Source excerpt →
═══

State v. Cristani

Decision Date22 November 1921
Docket Number34422
Citation185 N.W. 111,192 Iowa 615
PartiesSTATE OF IOWA, Appellee, v. LEONARD CRISTANI, Appellant
CourtIowa Supreme Court

Appeal from Warren District Court.--L. N. HAYS, Judge.

THE defendant was convicted upon an indictment charging him with the crime of arson, and appeals.

Reversed.

Clarke & Cosson and W. H. Berry, for appellant.

Ben J Gibson, Attorney General, and B. J. Flick, Assistant Attorney General, for appellee.

WEAVER J. EVANS, C. J., PRESTON and DE GRAFF, JJ., concur.

OPINION

WEAVER, J.

The defendant owned and operated a cheese factory at Norwalk, a small town within a few miles of the city of Des Moines. On the night of July 21, 1920, the factory, with its equipment and contents, was destroyed by fire. Thereafter, an indictment was returned by the grand jury, charging the defendant with having feloniously caused said fire, with intent thereby to injure the insurance company or association which had issued him a policy of insurance upon the property so destroyed. To this accusation the defendant entered a plea of not guilty. There was a trial to a jury. At the close of the evidence in chief on part of the State, defendant moved the court for a directed verdict of not guilty. The motion was denied, and being renewed at the close of all the evidence, was again denied. The jury returned a verdict of guilty, and defendant's motion for new trial was overruled. From the judgment entered on the verdict, defendant appeals.

═══

What this task involves →
Reproduce the passage of the court opinion above from "THE defendant was" up to and including "Berry, for appellant.".

Supplied data →

═══

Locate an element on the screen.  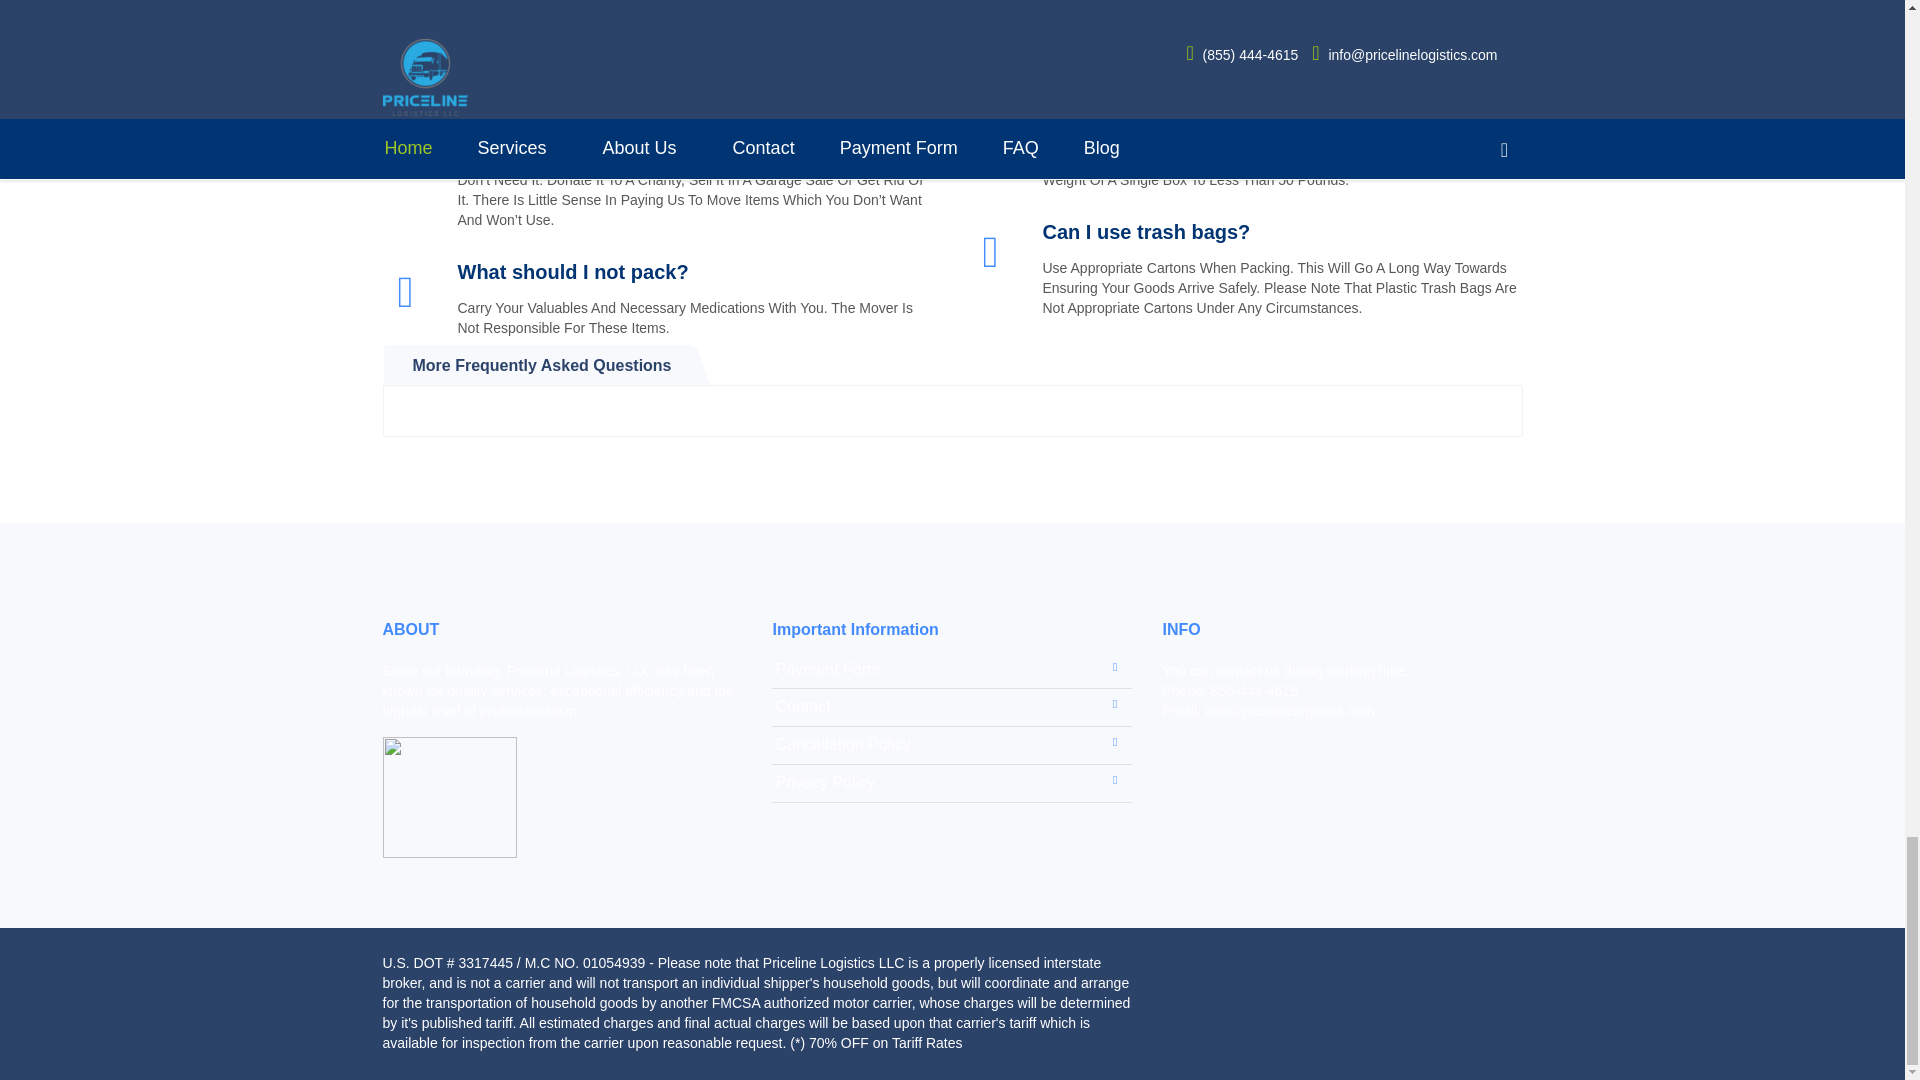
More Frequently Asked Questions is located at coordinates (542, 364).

═══

Answer →
THE defendant was convicted upon an indictment charging him with the crime of arson, and appeals.

Reversed.

Clarke & Cosson and W. H. Berry, for appellant.